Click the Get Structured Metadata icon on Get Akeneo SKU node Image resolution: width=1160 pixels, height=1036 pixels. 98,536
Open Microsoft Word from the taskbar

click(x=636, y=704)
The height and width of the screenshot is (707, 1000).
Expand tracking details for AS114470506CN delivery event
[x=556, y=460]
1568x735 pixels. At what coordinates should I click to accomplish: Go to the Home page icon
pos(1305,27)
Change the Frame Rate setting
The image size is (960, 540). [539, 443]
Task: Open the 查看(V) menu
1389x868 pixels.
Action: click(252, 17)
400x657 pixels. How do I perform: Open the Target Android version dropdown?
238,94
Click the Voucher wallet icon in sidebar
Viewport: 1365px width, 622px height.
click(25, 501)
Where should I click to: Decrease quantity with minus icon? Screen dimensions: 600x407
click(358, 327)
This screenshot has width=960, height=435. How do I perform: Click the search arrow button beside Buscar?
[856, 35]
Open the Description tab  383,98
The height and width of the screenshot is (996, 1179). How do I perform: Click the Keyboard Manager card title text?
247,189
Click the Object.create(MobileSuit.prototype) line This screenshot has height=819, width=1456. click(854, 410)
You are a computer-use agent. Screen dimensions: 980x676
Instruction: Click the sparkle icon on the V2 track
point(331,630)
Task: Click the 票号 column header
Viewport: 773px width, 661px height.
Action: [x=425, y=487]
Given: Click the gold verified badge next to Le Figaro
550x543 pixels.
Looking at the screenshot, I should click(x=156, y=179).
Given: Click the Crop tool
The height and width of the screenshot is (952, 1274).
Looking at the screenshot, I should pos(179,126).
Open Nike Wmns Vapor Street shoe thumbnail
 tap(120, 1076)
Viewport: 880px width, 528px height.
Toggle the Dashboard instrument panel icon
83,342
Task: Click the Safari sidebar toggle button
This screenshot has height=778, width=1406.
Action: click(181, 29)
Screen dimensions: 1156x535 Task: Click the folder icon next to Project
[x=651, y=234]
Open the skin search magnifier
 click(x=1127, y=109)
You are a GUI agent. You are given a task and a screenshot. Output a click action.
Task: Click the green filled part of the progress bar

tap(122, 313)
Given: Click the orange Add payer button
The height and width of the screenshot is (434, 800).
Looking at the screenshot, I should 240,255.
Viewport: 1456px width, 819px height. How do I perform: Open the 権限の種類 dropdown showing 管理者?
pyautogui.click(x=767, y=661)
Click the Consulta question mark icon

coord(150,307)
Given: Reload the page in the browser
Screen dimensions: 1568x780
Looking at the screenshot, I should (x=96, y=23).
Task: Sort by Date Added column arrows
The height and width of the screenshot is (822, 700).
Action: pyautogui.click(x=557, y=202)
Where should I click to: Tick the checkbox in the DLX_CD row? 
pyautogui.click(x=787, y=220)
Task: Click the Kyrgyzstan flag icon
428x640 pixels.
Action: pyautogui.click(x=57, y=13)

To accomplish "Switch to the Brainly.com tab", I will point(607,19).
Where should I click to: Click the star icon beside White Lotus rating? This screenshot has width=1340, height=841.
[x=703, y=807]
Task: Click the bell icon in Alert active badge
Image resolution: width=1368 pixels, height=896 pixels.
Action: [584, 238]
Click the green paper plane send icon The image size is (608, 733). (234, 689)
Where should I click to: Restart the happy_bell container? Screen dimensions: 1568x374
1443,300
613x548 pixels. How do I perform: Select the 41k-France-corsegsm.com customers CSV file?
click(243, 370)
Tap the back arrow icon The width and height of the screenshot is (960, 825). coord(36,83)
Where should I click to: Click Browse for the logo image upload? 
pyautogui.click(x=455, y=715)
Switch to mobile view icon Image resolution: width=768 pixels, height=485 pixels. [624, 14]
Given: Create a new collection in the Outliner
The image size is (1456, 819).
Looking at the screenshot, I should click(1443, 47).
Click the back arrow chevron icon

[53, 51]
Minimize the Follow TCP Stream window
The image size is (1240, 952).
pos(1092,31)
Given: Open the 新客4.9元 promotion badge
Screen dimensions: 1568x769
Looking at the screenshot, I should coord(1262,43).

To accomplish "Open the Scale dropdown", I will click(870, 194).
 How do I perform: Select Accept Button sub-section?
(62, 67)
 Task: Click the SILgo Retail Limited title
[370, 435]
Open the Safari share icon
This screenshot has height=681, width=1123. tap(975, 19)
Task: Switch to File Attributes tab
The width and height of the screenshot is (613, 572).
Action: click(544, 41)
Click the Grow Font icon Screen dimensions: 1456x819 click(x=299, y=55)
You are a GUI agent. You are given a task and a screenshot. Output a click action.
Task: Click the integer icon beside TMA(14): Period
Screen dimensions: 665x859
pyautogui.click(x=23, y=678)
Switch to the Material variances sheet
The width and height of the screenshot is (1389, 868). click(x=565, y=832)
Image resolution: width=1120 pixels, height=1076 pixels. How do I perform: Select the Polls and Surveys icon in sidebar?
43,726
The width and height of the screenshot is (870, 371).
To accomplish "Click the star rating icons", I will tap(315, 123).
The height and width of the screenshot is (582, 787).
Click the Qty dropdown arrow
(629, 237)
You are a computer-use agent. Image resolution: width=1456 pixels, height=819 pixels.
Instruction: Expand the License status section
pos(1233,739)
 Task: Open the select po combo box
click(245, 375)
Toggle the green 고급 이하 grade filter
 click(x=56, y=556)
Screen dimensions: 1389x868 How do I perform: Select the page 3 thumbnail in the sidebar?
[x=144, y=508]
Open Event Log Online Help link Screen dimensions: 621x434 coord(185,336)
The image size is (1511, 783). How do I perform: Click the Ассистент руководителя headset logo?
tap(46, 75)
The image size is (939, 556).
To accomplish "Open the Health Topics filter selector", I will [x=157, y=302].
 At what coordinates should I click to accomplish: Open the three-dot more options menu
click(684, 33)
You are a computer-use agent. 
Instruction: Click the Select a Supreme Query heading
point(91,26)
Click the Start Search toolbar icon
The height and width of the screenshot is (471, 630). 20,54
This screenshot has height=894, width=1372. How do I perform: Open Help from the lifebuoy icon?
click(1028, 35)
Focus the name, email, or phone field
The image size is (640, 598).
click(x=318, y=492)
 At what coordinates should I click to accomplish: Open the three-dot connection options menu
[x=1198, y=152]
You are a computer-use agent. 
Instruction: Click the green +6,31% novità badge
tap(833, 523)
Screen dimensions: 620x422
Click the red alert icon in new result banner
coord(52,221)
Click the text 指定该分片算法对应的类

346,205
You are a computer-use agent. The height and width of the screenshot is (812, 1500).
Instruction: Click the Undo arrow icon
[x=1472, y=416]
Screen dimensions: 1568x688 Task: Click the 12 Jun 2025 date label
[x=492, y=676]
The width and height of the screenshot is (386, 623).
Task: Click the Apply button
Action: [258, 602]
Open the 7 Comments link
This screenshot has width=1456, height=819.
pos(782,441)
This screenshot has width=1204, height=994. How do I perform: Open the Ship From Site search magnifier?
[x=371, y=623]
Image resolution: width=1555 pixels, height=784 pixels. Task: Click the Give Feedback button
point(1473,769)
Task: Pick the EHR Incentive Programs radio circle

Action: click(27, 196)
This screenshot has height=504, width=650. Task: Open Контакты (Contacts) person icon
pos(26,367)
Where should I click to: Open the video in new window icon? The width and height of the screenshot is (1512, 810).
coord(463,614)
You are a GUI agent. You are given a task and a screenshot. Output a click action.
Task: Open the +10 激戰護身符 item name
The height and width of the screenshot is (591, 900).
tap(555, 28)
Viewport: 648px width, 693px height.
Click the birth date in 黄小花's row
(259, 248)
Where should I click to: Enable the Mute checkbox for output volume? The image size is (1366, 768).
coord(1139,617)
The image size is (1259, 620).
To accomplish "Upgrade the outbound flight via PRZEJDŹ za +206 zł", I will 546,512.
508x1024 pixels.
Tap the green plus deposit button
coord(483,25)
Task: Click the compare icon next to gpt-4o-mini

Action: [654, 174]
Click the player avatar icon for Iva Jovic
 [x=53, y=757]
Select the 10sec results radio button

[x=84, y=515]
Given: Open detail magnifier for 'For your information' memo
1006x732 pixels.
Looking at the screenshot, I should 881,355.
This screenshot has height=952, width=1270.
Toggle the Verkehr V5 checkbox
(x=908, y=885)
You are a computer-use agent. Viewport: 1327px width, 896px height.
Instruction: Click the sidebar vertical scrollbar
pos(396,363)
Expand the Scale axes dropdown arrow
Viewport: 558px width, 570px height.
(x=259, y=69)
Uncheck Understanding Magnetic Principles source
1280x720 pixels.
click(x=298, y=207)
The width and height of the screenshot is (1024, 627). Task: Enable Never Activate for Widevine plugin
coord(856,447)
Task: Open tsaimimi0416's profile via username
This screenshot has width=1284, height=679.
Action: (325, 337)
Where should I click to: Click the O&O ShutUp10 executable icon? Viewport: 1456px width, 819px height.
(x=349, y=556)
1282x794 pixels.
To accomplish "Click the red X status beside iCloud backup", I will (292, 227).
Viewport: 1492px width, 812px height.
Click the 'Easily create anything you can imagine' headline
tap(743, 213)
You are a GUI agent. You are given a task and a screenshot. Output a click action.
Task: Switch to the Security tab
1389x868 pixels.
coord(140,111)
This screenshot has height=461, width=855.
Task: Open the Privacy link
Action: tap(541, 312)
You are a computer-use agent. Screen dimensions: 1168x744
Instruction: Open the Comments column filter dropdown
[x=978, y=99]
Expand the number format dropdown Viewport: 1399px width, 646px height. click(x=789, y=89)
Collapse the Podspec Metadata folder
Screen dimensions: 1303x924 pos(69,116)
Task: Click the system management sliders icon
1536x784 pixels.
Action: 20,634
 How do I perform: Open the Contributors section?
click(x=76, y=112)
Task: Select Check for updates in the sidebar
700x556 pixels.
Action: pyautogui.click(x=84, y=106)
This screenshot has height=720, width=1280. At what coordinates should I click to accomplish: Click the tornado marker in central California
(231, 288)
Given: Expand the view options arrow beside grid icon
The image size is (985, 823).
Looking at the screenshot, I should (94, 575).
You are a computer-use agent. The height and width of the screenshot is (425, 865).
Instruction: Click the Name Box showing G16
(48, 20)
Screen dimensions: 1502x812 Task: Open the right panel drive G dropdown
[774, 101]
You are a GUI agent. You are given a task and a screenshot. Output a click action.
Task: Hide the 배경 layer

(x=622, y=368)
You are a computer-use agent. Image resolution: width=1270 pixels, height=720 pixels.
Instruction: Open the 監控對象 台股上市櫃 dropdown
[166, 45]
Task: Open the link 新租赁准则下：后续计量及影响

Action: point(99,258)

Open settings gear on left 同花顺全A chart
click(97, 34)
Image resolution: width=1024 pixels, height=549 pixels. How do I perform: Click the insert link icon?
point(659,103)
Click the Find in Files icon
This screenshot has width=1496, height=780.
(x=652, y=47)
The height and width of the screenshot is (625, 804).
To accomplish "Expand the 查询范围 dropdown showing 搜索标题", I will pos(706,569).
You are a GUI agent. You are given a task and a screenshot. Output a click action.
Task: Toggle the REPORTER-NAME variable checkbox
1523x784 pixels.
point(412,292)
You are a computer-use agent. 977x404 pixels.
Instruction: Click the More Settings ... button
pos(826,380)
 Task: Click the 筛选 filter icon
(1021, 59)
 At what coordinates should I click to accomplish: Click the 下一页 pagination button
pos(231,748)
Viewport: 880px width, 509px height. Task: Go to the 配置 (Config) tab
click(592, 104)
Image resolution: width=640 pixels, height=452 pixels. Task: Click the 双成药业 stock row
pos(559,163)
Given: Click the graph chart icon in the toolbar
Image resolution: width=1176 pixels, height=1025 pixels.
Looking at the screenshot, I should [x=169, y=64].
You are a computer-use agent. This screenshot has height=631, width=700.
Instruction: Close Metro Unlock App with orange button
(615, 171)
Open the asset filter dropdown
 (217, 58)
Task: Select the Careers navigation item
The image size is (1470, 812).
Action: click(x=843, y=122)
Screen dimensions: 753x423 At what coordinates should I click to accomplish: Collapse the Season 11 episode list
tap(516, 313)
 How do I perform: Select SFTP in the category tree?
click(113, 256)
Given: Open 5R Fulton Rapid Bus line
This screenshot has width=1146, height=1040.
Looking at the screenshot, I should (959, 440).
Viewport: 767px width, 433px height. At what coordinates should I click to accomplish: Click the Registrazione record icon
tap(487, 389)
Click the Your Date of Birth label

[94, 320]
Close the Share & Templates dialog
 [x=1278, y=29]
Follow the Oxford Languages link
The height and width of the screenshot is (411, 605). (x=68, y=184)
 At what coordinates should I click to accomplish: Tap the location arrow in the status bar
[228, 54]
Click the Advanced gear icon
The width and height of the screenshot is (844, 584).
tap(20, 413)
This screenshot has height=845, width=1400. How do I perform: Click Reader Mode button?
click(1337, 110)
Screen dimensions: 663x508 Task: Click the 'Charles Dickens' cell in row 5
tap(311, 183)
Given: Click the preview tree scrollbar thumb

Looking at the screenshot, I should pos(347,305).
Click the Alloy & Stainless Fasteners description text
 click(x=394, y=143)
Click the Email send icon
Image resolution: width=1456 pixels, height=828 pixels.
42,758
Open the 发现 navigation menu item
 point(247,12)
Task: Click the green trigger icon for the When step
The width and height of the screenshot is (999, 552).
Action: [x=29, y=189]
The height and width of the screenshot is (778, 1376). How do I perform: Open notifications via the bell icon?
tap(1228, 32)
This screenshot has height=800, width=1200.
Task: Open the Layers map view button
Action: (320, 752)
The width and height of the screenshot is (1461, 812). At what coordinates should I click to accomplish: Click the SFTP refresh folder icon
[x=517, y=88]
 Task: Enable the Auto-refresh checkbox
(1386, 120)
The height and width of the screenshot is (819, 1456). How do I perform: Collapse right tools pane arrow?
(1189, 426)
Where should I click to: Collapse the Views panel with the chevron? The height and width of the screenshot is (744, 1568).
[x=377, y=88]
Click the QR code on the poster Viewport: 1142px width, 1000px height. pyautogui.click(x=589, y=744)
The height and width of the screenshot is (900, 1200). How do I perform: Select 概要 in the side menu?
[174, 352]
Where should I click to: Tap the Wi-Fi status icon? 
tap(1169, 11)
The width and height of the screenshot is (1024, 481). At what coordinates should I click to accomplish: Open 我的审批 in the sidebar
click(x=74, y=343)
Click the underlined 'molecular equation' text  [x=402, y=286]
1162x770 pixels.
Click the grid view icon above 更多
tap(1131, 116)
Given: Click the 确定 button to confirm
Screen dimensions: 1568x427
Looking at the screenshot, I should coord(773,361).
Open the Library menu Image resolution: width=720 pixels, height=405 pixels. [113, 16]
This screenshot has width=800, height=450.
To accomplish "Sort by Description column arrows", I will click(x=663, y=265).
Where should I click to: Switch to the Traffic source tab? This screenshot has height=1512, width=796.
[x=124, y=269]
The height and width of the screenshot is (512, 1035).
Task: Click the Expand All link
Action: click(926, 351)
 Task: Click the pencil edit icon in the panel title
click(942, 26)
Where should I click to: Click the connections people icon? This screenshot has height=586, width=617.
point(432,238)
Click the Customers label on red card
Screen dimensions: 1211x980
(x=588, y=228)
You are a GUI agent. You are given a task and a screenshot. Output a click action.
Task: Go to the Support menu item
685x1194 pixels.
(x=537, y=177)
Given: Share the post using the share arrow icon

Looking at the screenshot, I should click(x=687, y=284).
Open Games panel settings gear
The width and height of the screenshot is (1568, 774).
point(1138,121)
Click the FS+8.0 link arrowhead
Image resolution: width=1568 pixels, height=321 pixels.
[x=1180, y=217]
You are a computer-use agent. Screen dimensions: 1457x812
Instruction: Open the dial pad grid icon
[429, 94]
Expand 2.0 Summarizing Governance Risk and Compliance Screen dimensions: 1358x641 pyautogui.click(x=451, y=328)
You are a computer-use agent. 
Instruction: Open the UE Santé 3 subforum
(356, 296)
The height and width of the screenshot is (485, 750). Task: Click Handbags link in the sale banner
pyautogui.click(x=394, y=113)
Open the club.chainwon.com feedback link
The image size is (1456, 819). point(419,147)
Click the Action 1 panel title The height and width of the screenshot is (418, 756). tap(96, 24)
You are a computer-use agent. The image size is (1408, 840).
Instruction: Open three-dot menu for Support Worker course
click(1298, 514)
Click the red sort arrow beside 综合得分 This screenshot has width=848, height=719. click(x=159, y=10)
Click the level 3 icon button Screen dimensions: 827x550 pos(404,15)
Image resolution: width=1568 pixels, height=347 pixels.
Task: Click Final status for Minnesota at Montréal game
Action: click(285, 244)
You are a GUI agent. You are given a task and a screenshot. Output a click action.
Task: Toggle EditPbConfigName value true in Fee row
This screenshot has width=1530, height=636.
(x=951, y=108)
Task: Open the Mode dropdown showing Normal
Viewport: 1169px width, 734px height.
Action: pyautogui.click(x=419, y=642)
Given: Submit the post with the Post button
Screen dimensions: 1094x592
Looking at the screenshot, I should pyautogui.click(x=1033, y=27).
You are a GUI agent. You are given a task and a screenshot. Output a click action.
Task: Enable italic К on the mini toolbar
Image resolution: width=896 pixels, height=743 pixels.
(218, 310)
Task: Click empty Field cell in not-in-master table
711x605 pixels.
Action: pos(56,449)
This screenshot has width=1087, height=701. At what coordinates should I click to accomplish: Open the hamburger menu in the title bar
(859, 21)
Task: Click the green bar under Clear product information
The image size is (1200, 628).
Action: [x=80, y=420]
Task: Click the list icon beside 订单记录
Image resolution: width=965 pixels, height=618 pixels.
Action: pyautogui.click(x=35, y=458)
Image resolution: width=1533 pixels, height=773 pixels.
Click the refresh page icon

---*---

(Given request):
Convert the lines into a Markdown table with the columns "Row" and "Line", leaving out blank lines. Begin at the line that contains "This screenshot has height=952, width=1270." and stop after the line that contains "(x=349, y=556)".

(Task solution):
| Row | Line |
|---|---|
| 1 | This screenshot has height=952, width=1270. |
| 2 | Toggle the Verkehr V5 checkbox |
| 3 | (x=908, y=885) |
| 4 | You are a computer-use agent. Viewport: 1327px width, 896px height. |
| 5 | Instruction: Click the sidebar vertical scrollbar |
| 6 | pos(396,363) |
| 7 | Expand the Scale axes dropdown arrow |
| 8 | Viewport: 558px width, 570px height. |
| 9 | (x=259, y=69) |
| 10 | Uncheck Understanding Magnetic Principles source |
| 11 | 1280x720 pixels. |
| 12 | click(x=298, y=207) |
| 13 | The width and height of the screenshot is (1024, 627). Task: Enable Never Activate for Widevine plugin |
| 14 | coord(856,447) |
| 15 | Task: Open tsaimimi0416's profile via username |
| 16 | This screenshot has width=1284, height=679. |
| 17 | Action: (325, 337) |
| 18 | Where should I click to: Click the O&O ShutUp10 executable icon? Viewport: 1456px width, 819px height. |
| 19 | (x=349, y=556) |